▼
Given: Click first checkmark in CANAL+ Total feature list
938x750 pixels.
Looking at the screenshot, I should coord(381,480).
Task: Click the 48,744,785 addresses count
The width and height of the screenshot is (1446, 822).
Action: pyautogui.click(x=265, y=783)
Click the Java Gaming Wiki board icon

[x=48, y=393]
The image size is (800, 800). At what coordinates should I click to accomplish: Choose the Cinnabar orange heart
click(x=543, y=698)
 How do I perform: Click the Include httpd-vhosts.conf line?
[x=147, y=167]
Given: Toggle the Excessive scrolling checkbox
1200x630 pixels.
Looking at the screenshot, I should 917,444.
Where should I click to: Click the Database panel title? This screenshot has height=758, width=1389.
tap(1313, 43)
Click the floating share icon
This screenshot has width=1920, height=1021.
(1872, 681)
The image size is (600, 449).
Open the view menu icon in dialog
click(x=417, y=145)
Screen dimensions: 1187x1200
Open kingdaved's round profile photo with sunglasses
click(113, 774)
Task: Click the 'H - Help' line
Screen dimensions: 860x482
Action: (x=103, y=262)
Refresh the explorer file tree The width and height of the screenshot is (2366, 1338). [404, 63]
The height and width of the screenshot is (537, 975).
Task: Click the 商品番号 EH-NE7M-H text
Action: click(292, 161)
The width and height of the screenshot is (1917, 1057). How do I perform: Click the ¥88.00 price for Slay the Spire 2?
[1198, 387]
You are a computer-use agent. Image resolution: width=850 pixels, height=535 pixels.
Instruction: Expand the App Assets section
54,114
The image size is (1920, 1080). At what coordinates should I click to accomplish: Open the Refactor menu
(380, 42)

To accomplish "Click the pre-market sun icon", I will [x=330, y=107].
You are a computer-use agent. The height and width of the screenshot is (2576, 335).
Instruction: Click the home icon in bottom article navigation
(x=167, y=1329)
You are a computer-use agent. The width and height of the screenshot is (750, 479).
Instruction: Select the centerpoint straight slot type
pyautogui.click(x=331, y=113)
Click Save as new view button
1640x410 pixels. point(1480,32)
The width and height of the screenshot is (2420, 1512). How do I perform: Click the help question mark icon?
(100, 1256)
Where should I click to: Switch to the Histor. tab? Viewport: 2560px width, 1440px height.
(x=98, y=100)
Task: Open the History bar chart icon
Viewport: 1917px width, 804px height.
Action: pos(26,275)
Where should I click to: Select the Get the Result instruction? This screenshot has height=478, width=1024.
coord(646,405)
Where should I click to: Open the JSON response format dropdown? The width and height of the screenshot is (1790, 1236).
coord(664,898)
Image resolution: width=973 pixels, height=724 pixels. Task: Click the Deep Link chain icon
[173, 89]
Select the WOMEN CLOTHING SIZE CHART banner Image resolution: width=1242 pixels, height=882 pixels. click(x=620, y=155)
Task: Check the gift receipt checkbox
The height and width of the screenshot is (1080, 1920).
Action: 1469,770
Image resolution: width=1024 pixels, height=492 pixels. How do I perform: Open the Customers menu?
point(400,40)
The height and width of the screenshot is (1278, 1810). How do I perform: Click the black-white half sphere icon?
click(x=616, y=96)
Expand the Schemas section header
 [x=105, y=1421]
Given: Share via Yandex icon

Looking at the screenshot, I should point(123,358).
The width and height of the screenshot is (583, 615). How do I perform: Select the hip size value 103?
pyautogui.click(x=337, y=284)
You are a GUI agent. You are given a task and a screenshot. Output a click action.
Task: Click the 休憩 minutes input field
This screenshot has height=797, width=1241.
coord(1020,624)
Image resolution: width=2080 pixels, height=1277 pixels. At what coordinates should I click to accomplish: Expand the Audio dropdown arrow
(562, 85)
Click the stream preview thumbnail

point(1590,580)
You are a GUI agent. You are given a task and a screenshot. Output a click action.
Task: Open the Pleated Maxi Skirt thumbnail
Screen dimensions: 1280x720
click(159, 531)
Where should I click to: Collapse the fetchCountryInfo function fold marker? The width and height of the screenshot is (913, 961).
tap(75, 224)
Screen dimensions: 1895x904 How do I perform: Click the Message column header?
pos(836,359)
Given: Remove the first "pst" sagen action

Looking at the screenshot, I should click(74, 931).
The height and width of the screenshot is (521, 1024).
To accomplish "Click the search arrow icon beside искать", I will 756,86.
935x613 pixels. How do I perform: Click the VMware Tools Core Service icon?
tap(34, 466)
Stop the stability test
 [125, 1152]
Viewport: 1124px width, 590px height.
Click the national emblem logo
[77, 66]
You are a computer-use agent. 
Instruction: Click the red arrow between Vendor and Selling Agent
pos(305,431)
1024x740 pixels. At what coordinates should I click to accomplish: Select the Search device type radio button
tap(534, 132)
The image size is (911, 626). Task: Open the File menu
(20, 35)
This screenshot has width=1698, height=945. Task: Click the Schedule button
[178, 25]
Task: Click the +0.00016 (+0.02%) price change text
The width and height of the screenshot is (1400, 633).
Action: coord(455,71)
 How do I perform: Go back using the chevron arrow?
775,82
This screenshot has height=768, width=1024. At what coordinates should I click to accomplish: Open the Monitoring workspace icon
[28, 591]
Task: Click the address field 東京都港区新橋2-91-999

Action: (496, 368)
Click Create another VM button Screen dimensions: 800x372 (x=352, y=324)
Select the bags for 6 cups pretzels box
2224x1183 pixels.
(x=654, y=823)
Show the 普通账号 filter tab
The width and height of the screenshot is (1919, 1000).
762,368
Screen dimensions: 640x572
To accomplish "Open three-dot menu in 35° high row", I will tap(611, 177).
▲
### Problem to work on
Update all of the lines above by replacing each occurrence of "Screen dimensions" with "Screen size". Leave everything else as it is.

### Solution to the exercise
Given: Click first checkmark in CANAL+ Total feature list
938x750 pixels.
Looking at the screenshot, I should coord(381,480).
Task: Click the 48,744,785 addresses count
The width and height of the screenshot is (1446, 822).
Action: pyautogui.click(x=265, y=783)
Click the Java Gaming Wiki board icon

[x=48, y=393]
The image size is (800, 800). At what coordinates should I click to accomplish: Choose the Cinnabar orange heart
click(x=543, y=698)
 How do I perform: Click the Include httpd-vhosts.conf line?
[x=147, y=167]
Given: Toggle the Excessive scrolling checkbox
1200x630 pixels.
Looking at the screenshot, I should 917,444.
Where should I click to: Click the Database panel title? This screenshot has height=758, width=1389.
tap(1313, 43)
Click the floating share icon
This screenshot has width=1920, height=1021.
(1872, 681)
The image size is (600, 449).
Open the view menu icon in dialog
click(x=417, y=145)
Screen size: 1187x1200
Open kingdaved's round profile photo with sunglasses
click(113, 774)
Task: Click the 'H - Help' line
Screen size: 860x482
Action: (x=103, y=262)
Refresh the explorer file tree The width and height of the screenshot is (2366, 1338). [404, 63]
The height and width of the screenshot is (537, 975).
Task: Click the 商品番号 EH-NE7M-H text
Action: click(292, 161)
The width and height of the screenshot is (1917, 1057). How do I perform: Click the ¥88.00 price for Slay the Spire 2?
[1198, 387]
You are a computer-use agent. Image resolution: width=850 pixels, height=535 pixels.
Instruction: Expand the App Assets section
54,114
The image size is (1920, 1080). At what coordinates should I click to accomplish: Open the Refactor menu
(380, 42)

To accomplish "Click the pre-market sun icon", I will [x=330, y=107].
You are a computer-use agent. The height and width of the screenshot is (2576, 335).
Instruction: Click the home icon in bottom article navigation
(x=167, y=1329)
You are a computer-use agent. The width and height of the screenshot is (750, 479).
Instruction: Select the centerpoint straight slot type
pyautogui.click(x=331, y=113)
Click Save as new view button
1640x410 pixels. point(1480,32)
The width and height of the screenshot is (2420, 1512). How do I perform: Click the help question mark icon?
(100, 1256)
Where should I click to: Switch to the Histor. tab? Viewport: 2560px width, 1440px height.
(x=98, y=100)
Task: Open the History bar chart icon
Viewport: 1917px width, 804px height.
Action: pos(26,275)
Where should I click to: Select the Get the Result instruction? This screenshot has height=478, width=1024.
coord(646,405)
Where should I click to: Open the JSON response format dropdown? The width and height of the screenshot is (1790, 1236).
coord(664,898)
Image resolution: width=973 pixels, height=724 pixels. Task: Click the Deep Link chain icon
[173, 89]
Select the WOMEN CLOTHING SIZE CHART banner Image resolution: width=1242 pixels, height=882 pixels. click(x=620, y=155)
Task: Check the gift receipt checkbox
The height and width of the screenshot is (1080, 1920).
Action: 1469,770
Image resolution: width=1024 pixels, height=492 pixels. How do I perform: Open the Customers menu?
point(400,40)
The height and width of the screenshot is (1278, 1810). How do I perform: Click the black-white half sphere icon?
click(x=616, y=96)
Expand the Schemas section header
 [x=105, y=1421]
Given: Share via Yandex icon

Looking at the screenshot, I should point(123,358).
The width and height of the screenshot is (583, 615). How do I perform: Select the hip size value 103?
pyautogui.click(x=337, y=284)
You are a GUI agent. You are given a task and a screenshot. Output a click action.
Task: Click the 休憩 minutes input field
This screenshot has height=797, width=1241.
coord(1020,624)
Image resolution: width=2080 pixels, height=1277 pixels. At what coordinates should I click to accomplish: Expand the Audio dropdown arrow
(562, 85)
Click the stream preview thumbnail

point(1590,580)
You are a GUI agent. You are given a task and a screenshot. Output a click action.
Task: Open the Pleated Maxi Skirt thumbnail
Screen size: 1280x720
click(159, 531)
Where should I click to: Collapse the fetchCountryInfo function fold marker? The width and height of the screenshot is (913, 961).
tap(75, 224)
Screen size: 1895x904 How do I perform: Click the Message column header?
pos(836,359)
Given: Remove the first "pst" sagen action

Looking at the screenshot, I should click(74, 931).
The height and width of the screenshot is (521, 1024).
To accomplish "Click the search arrow icon beside искать", I will 756,86.
935x613 pixels. How do I perform: Click the VMware Tools Core Service icon?
tap(34, 466)
Stop the stability test
 [125, 1152]
Viewport: 1124px width, 590px height.
Click the national emblem logo
[77, 66]
You are a computer-use agent. 
Instruction: Click the red arrow between Vendor and Selling Agent
pos(305,431)
1024x740 pixels. At what coordinates should I click to accomplish: Select the Search device type radio button
tap(534, 132)
The image size is (911, 626). Task: Open the File menu
(20, 35)
This screenshot has width=1698, height=945. Task: Click the Schedule button
[178, 25]
Task: Click the +0.00016 (+0.02%) price change text
The width and height of the screenshot is (1400, 633).
Action: coord(455,71)
 How do I perform: Go back using the chevron arrow?
775,82
This screenshot has height=768, width=1024. At what coordinates should I click to accomplish: Open the Monitoring workspace icon
[28, 591]
Task: Click the address field 東京都港区新橋2-91-999

Action: (496, 368)
Click Create another VM button Screen size: 800x372 (x=352, y=324)
Select the bags for 6 cups pretzels box
2224x1183 pixels.
(x=654, y=823)
Show the 普通账号 filter tab
The width and height of the screenshot is (1919, 1000).
762,368
Screen size: 640x572
To accomplish "Open three-dot menu in 35° high row", I will tap(611, 177).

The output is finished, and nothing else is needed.